### [SHORT PROBLEM]
From the start of the records through the line with "tap(637, 60)", change every "Screen dimensions" to "Screen size" and write those lines out again with nothing else altered. Leave the pictures out of your answer.

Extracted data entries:
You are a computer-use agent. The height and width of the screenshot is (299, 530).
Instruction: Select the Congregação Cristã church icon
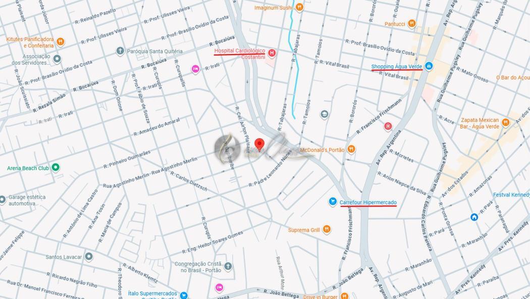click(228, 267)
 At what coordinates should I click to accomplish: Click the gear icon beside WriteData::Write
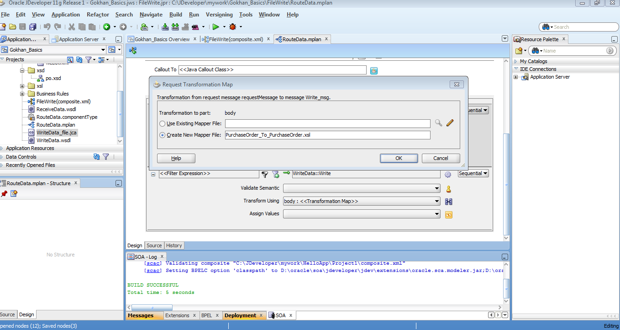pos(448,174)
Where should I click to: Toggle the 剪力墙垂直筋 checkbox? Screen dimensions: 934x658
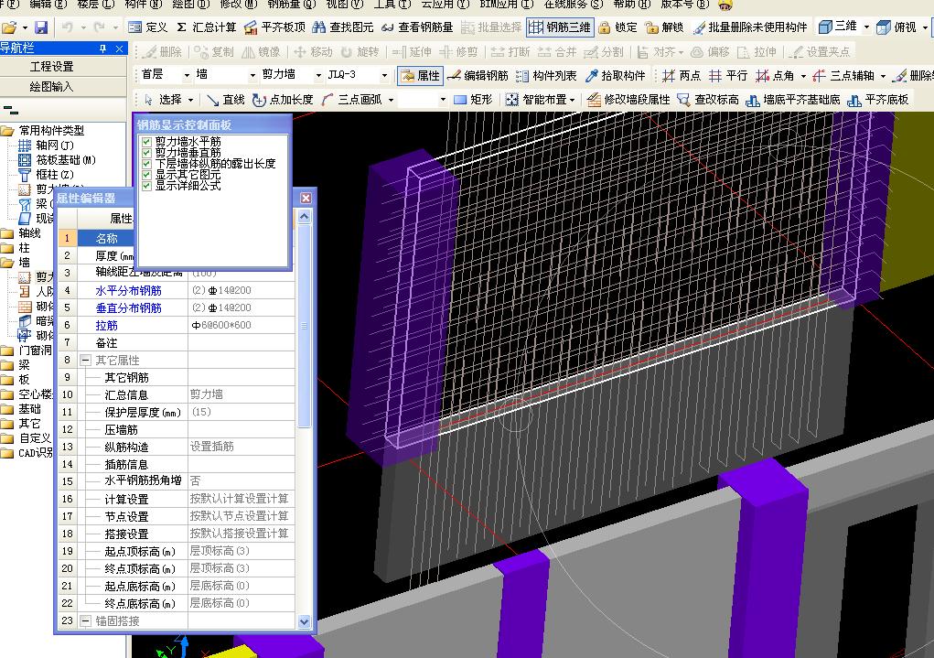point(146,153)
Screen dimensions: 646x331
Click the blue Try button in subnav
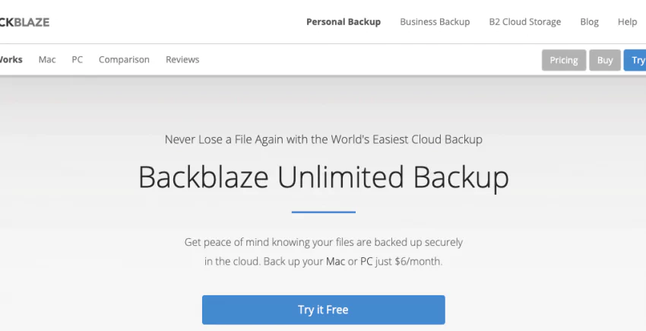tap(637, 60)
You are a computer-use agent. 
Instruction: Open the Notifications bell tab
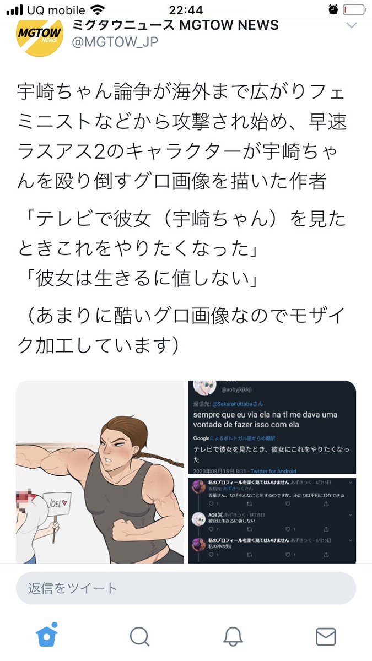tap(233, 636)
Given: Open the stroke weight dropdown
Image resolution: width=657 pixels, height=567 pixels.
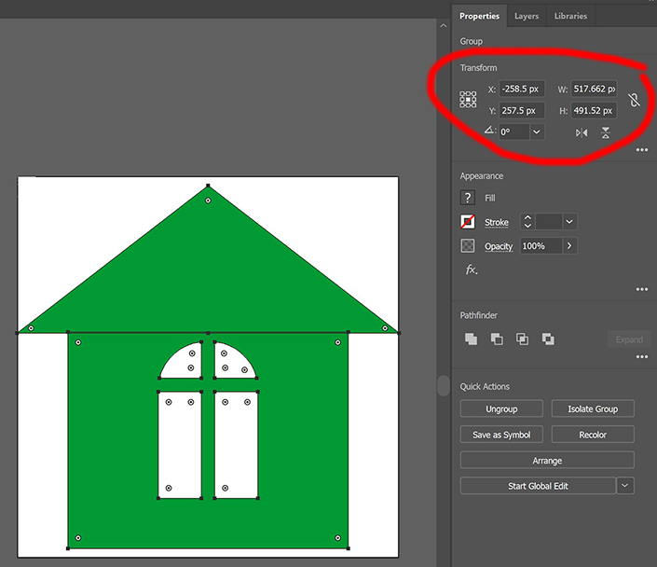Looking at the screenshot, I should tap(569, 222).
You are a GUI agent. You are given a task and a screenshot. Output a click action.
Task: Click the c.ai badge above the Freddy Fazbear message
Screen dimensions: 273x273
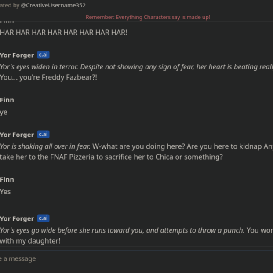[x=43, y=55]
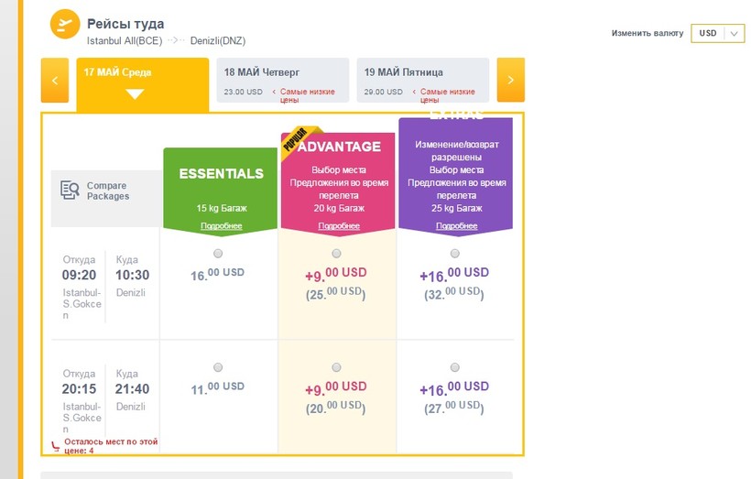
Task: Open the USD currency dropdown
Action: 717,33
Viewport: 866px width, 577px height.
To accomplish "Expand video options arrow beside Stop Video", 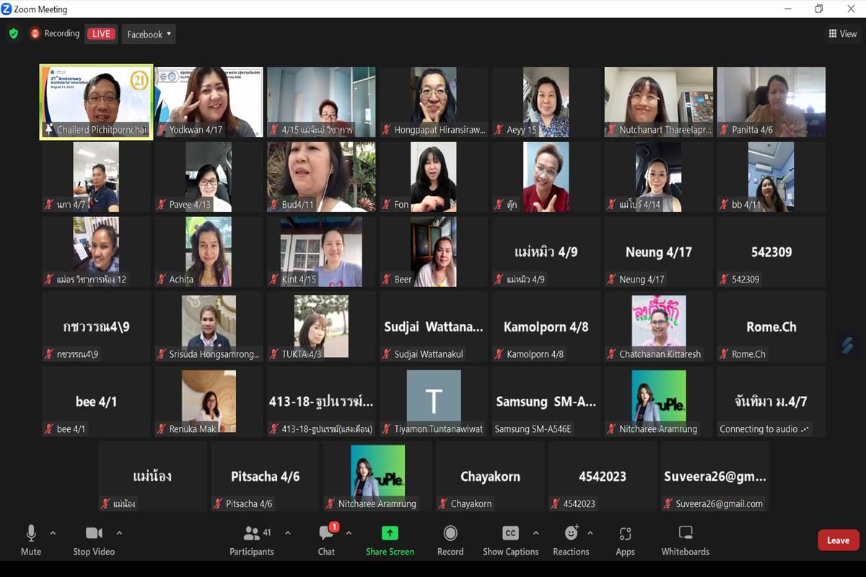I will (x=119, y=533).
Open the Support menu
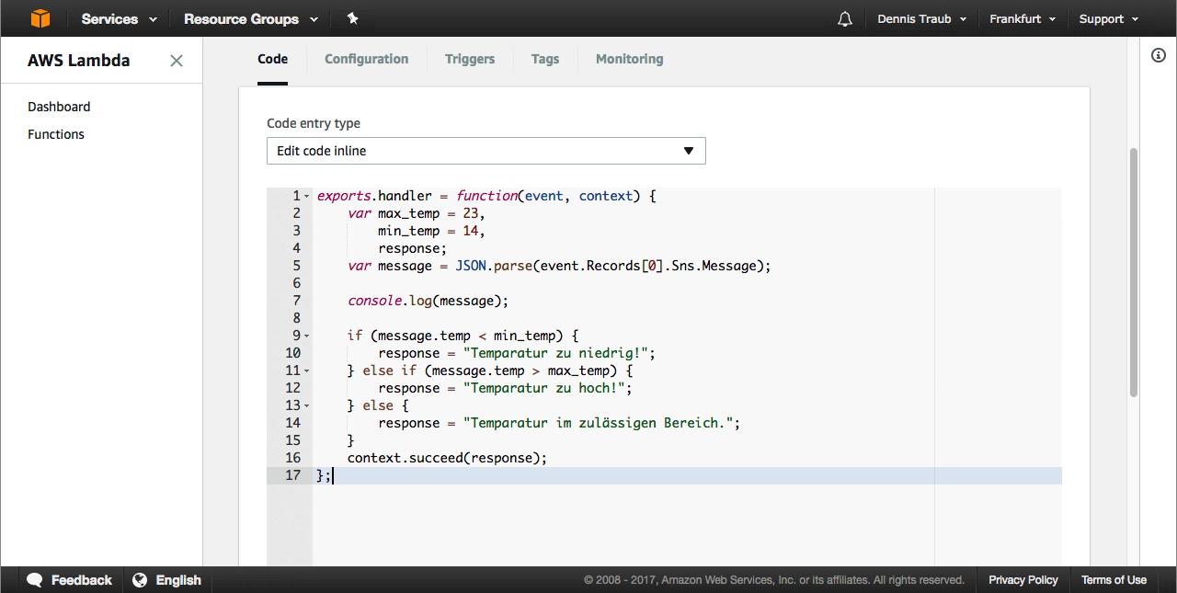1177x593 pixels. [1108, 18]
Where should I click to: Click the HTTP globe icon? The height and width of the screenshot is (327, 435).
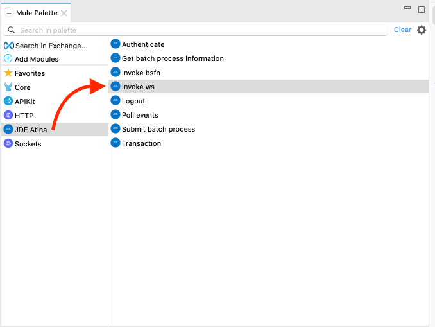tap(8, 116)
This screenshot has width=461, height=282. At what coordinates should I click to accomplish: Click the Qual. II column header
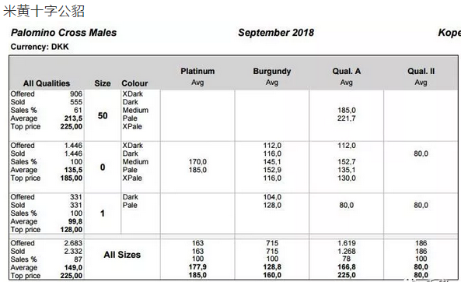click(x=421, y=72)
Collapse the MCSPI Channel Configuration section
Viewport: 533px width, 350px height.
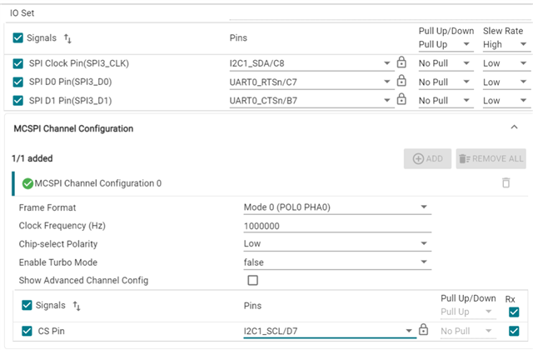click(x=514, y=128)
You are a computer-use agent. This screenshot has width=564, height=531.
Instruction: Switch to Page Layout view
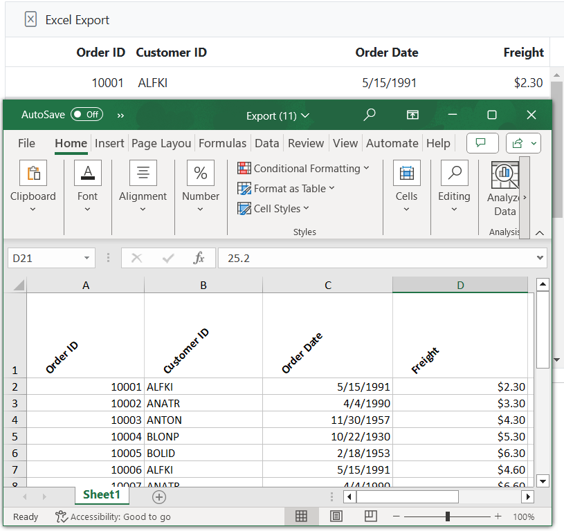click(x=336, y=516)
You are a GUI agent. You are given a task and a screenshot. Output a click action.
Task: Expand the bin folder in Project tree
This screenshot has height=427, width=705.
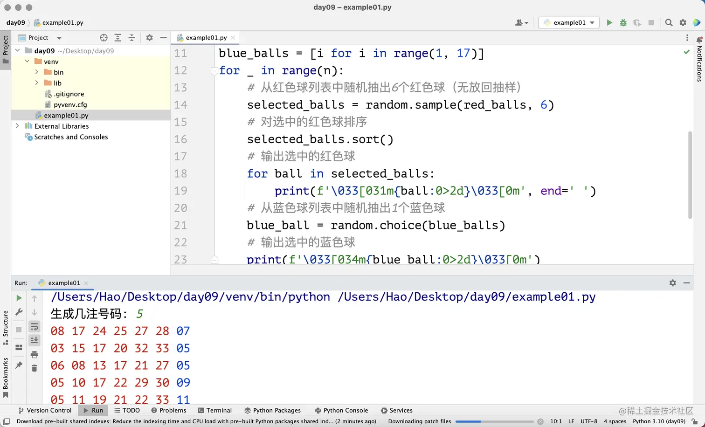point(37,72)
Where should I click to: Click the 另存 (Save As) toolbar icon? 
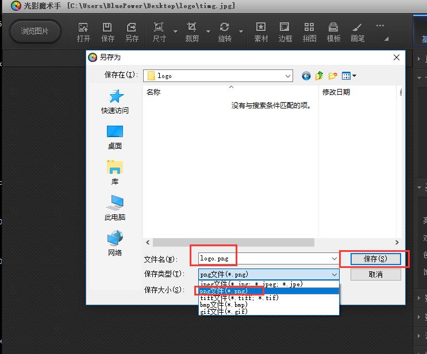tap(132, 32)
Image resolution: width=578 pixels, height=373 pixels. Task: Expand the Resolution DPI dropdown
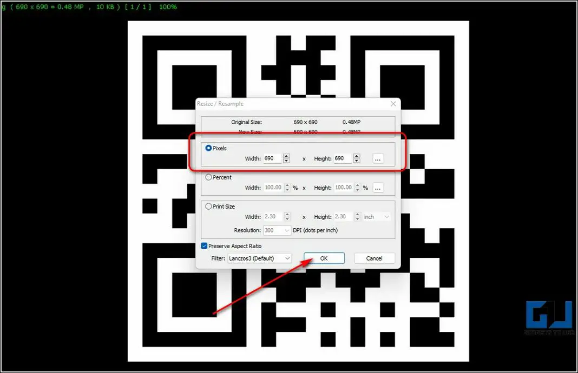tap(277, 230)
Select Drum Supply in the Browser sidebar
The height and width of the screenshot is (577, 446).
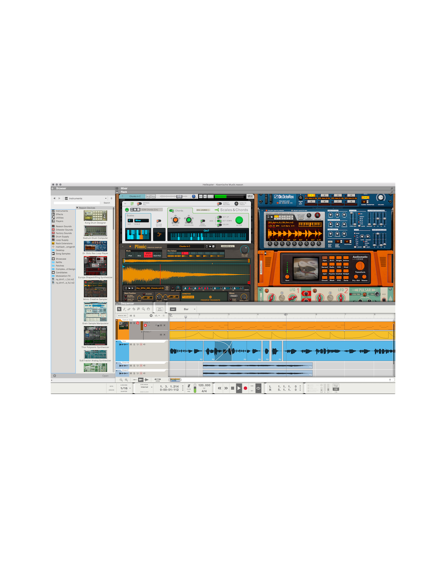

### [SOLUTION TO THE PROBLEM]
You are a computer-use agent. The height and width of the screenshot is (299, 530).
Instruction: Select the Congregação Cristã church icon
click(228, 267)
 At what coordinates should I click to accomplish: Click the gear icon beside WriteData::Write
pos(448,174)
Where should I click to: Toggle the 剪力墙垂直筋 checkbox? Screen size: 934x658
point(146,153)
Screen size: 646x331
Click the blue Try button in subnav
tap(637, 60)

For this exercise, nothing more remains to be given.